Last week I had a heavy week at work which combined with a lovely but busy weekend catching up with friends meant I ended up reading a measly six chapters of a counselling book. (To put this in context, one summer I read 88 books. I was ten. I am not a slow reader is what I am saying.) I ate junk food, the flat was a tip and all week I felt completely stressed and overwhelmed.
I knew that working and studying would be tough. But it wasn’t until I actually started doing it that I realised how tough. This is compounded by my essential laziness. If given a choice between doing anything or relaxing on the sofa with the latest Pratchett book, I’d choose Terry every time. I don’t know how working mum’s do it. But simply adding my university commitments into my life without expecting anything to give was a mistake. Like or not my life was going to have to change.
So I started looking at my life and prioritising the things that needed to be done and dropping those that didn’t. I divided my activities into Essential vs Lovely but not compulsory and started to work out a schedule, complete with colour coding of what do when.
So here is my plan for making the most with the time I do have.
Sleep – like with eating and exercise, the better I sleep the more prepared I feel for life in general. It’s lights off by 11.30pm from now on.
Work – despite my hints to HWSNBN he refuses to keep me in the manner to which I have become accustomed. (Where is my home Library HWSNBN?) So at work I’m abiding by the old To Do list. If it’s not on the list, it doesn’t get done. Plus I’m reintroducing the timer to encourage me to take regular screen breaks.
University – one day a week I’m a student again and I love it.
Reading for University – I have a choice, either I read at lunchtime or I read when I get home but I aim to read at least a chapter or article a day (except Thursdays when I’m at University). I’ll let you know how I get on!

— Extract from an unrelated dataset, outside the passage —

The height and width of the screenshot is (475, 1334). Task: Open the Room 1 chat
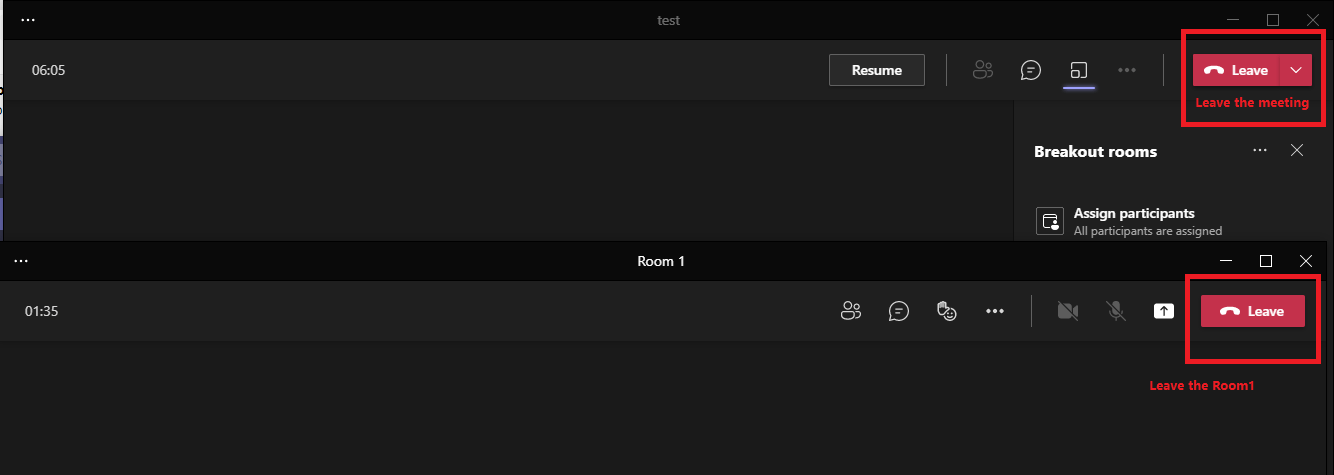tap(899, 311)
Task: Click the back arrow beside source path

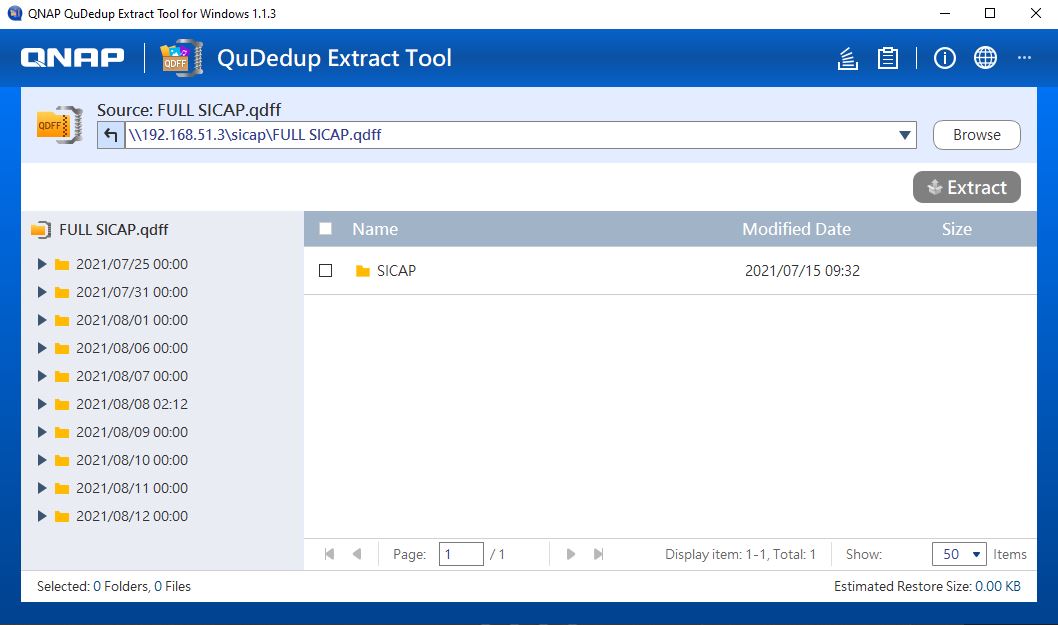Action: pos(111,135)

Counselling – there’s something so indulgent about having a weekly 50 minute space to talk about whatever you want sans interruptions.
Placement – I’m meeting with my supervisor tomorrow and somehow I’m going to have to fit five hours of placement time in. Eek!
Osteopath appointment – the pain in my hip is preventing me from sleeping, which has effects my energy levels. So I need to put the time in sort my body out.
Lovely but not compulsory
Spending time with friends, family and HWSNBN – I love seeing people but I need to manage my commitments to still allow time for study. That means one day of the weekend is set aside for reading the other for fun. I will probably trying to do more group activities (hard for this introvert) so I get see a lot of people at once. Or combine exercise and friends or tv series and friends.
Tidying – our flat is small, but perfectly formed. However due to HWSNBN ebaying and my towering mountain of books last week it descended into chaos. So I’m be employing some happiness projects guidelines (everything has it’s place, the one minute rule) to keep on top of things and stop my stress levels rising.
Watching TV series about vampires and the girl that loves them – I spent the weekend deleting things I thought I should watch, saving a small but significant time for the shows I want to watch.
Reading for pleasure – ditto TV above. Also less TV will give me more time to read book series about vampires and the girl that loves them 🙂
Exercise – if I take care of myself I have energy to devote to others things. Simple, right? But the hip limiting the exercise I can to swimming and water aerobics plus counselling meaning I can’t go to water aerobics I’m at a bit of a impasse. Any ideas?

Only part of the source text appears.